## ACTIVITY 1
Condense the paragraph of the maple syrup article that begins "On a cold, February day" into a bulleted list of its main facts.
## ACTIVITY 2
In the maple syrup article, reproduce the passage starting at "Wightman’s family has" and ending at "than a month.", substituting "decades" for "generations".

## TEXT
How climate change is making maple syrup less sweet — and sapping production in NY, NJ
On a cold, February day in the hills of the Finger Lakes, thousands of leafless maple trees stood dormant, waiting patiently for the kiss of spring. Armed with a hammer and drill, Aaron Wightman trudged through deep snow in the Arnot Teaching and Research Forest.
Wightman pointed the drill into the bark of a sturdy tree and followed with a high-pitched thrust forward. Then, he hammered a spout into the wooden hole. In a few weeks, the tree would give forth a thin, sweet sap that would become maple syrup.
Wightman’s family has made maple syrup for generations. He has been tapping trees since childhood, but he’s seen warming winter-spring temperatures push the tapping season back by more than a month.
“We didn’t even tap until the end of February or early in March when I was young,” said Dr. Wightman, the co-director of the Maple Program at Cornell University. “Now we tap in early January.”

## MATERIAL SHOWN
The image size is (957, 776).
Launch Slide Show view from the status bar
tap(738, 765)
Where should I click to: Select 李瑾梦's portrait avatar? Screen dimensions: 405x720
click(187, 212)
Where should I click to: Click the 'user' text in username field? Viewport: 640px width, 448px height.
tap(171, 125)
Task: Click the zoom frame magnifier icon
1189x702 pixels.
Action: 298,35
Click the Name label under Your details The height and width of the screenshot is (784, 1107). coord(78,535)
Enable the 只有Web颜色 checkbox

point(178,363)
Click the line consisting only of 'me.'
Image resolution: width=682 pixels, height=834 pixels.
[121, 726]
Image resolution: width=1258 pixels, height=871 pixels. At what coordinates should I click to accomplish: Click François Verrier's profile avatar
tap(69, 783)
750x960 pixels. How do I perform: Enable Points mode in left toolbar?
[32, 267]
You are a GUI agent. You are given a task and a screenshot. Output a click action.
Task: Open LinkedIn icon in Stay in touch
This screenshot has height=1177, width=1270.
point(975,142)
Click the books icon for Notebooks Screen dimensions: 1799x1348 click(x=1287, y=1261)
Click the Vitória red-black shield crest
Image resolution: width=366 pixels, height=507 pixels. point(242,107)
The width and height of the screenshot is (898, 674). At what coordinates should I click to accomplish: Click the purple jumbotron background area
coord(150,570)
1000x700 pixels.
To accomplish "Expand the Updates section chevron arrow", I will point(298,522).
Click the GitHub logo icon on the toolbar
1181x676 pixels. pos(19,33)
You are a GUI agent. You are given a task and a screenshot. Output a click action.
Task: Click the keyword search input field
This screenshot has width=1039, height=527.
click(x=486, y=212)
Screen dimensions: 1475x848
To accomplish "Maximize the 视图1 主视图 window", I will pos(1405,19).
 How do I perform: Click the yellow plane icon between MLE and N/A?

## RESPONSE AREA 1
- On a cold February day, thousands of leafless, dormant maple trees stood in the hills of the Finger Lakes.
- Aaron Wightman walked through deep snow in the Arnot Teaching and Research Forest.
- He carried a hammer and a drill.

## RESPONSE AREA 2
Wightman’s family has made maple syrup for decades. He has been tapping trees since childhood, but he’s seen warming winter-spring temperatures push the tapping season back by more than a month.